Neutrophil recruitment in the tissue adjacent to an acute murine skin wound. Ly-6G immunostaining is commonly used to detect tissue neutrophils (brown staining). Neutrophils are not frequently observed in normal skin of 6-week-old FVB mice (left). However, damage to the skin sets in motion a series of events causing neutrophils to travel from the bloodstream to the site of injury. This is a rapid process, and a large number of neutrophils can be seen at the wound margin, or the tissue immediately adjacent to the wound bed (WB), after injury (right). The image shows skin adjacent to a full-thickness incisional FVB mouse wound at 48 h post-injury. Open arrows are used to indicate areas heavily populated with neutrophils (brown cells). E, epidermis; D, dermis; M, muscle; WB, wound bed. To see this illustration in color, the reader is referred to the web version of this article at www.liebertpub.com/wound

Figure 3.

Neutrophil maturation and granule formation. Mature neutrophils have a variety of granule types that contain distinct sets of mediators involved in neutrophil function. Neutrophil precursors originate in the bone marrow and undergo differentiation in the blood. The formation of different granule types coincides with specific stages of neutrophil development. Azurophilic granules begin to form at the promyelocyte stage, specific granule formation spans the myelocyte and metamyelocyte stages, and gelatinase granules are produced in metamyelocytes and band cells. Secretory vesicles form last through endocytosis. Because gene expression patterns change during the course of neutrophil development, each granule type contains a distinct set of proteins. During an inflammatory response, mature neutrophils leave the bloodstream by undergoing extravasation. After traversing the endothelial cell lining of blood vessels, neutrophils enter the tissue and migrate to the site of inflammation or injury.

Figure 4.

Beneficial and detrimental effects of neutrophil-derived proteases on wound healing. Activated neutrophils produce a number of proteases that can have positive (+) or negative (−) effects on the cutaneous repair process. Neutrophil-derived proteases help kill and degrade microbes and break down components of the extracellular matrix, which can debride the wound and facilitate cellular migration when present at appropriate levels. Conversely, excessive levels of proteases in the tissue resulting from overly active neutrophils or prolonged neutrophil recruitment can be detrimental by causing additional tissue damage and further inflammation. Consequently, defective collagen deposition, reduced wound strength, and delayed re-epithelialization can occur.

Figure 5.

Neutrophil proteases involved in wound healing and their inhibitors. Neutrophils produce two main classes of proteases relevant to tissue repair. Serine proteases like elastase and cathepsin G target a variety of extracellular matrix proteins, including elastin, fibronectin, laminin, vitronectin, and collagen IV. The action of serine proteases is balanced by several protease inhibitors produced by neutrophils (α1-AT, SLPI) and surrounding skin cells (α1-ACT, SLPI, α2-M). Neutrophils also produce several types of MMPs.
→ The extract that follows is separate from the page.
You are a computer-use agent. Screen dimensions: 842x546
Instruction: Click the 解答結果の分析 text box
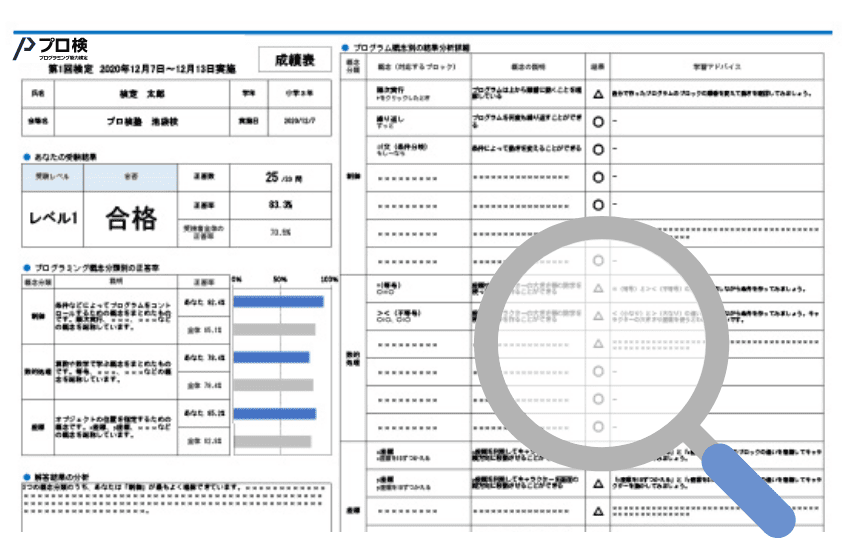click(170, 510)
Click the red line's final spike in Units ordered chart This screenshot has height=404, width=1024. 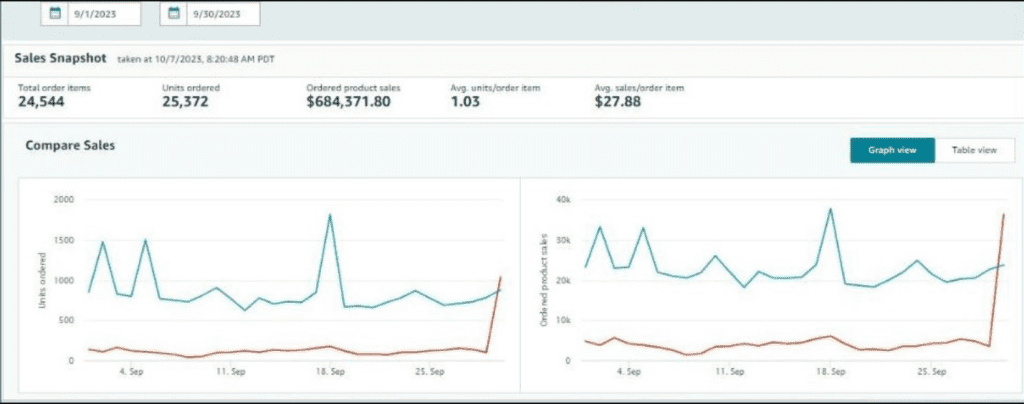tap(500, 277)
MMP-8, which cleaves fibrillar collagen, and MMP-2/MMP-9, which cleave collagen IV (among other substrates), are involved in wound repair. The activity of MMPs is inhibited by a class of molecules called TIMPs produced by a variety of cells in the skin. If the activity of proteases and their inhibitors is not tightly regulated, the protease activity can become extreme and impair the healing process.